====== Information ======

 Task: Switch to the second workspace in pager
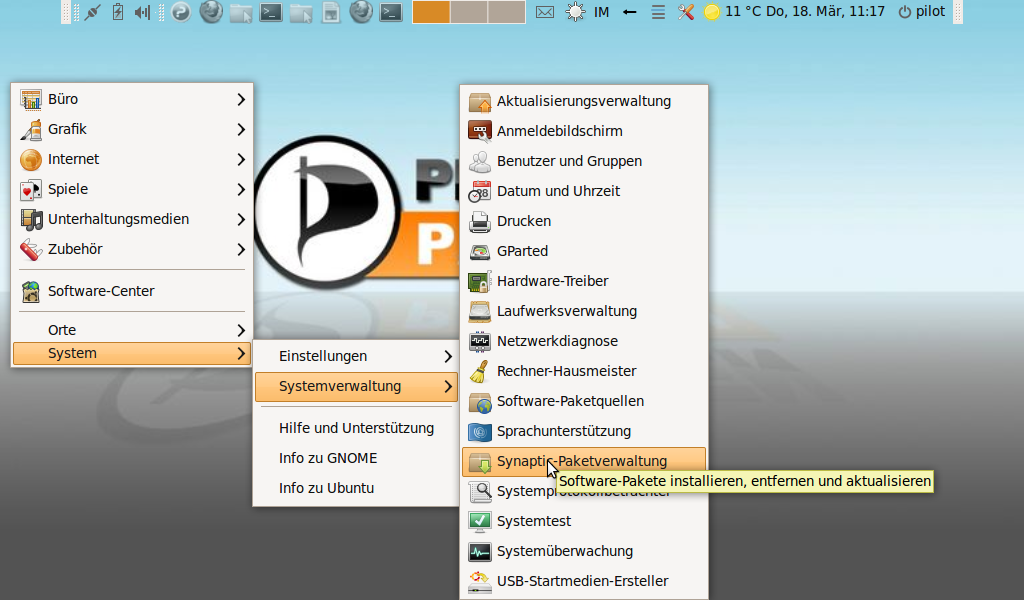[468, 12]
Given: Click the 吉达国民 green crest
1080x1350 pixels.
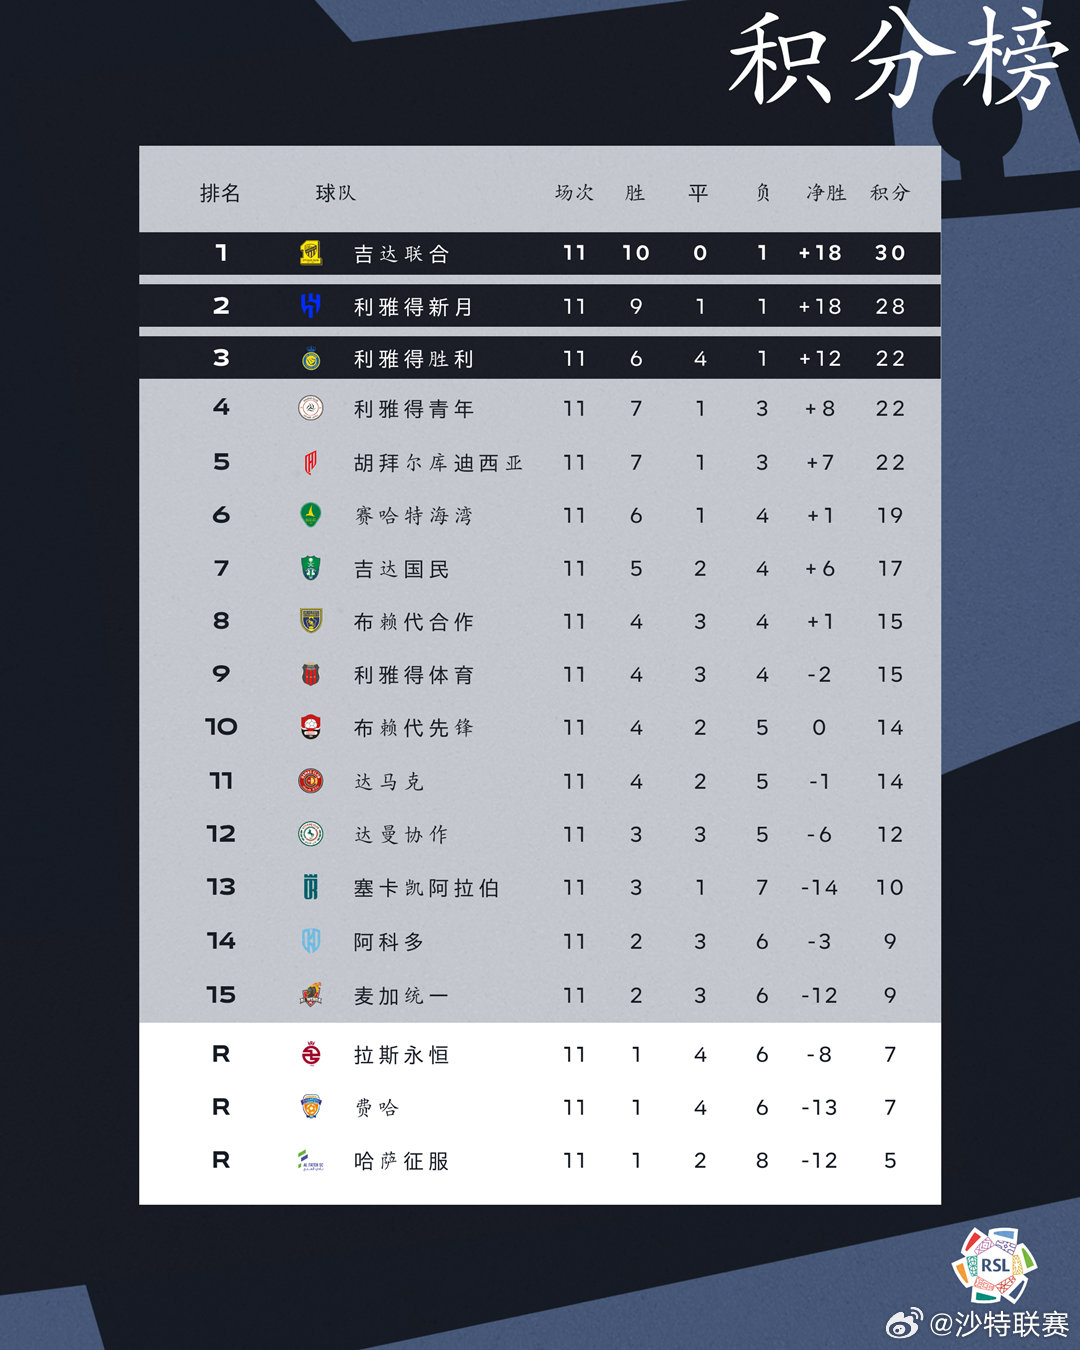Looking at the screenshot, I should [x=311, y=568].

======

The task: Leave out the images and copy every record above exactly.

Answer for this exercise:
 Task: Switch to the second workspace in pager
[468, 12]
Given: Click the 吉达国民 green crest
1080x1350 pixels.
Looking at the screenshot, I should [x=311, y=568].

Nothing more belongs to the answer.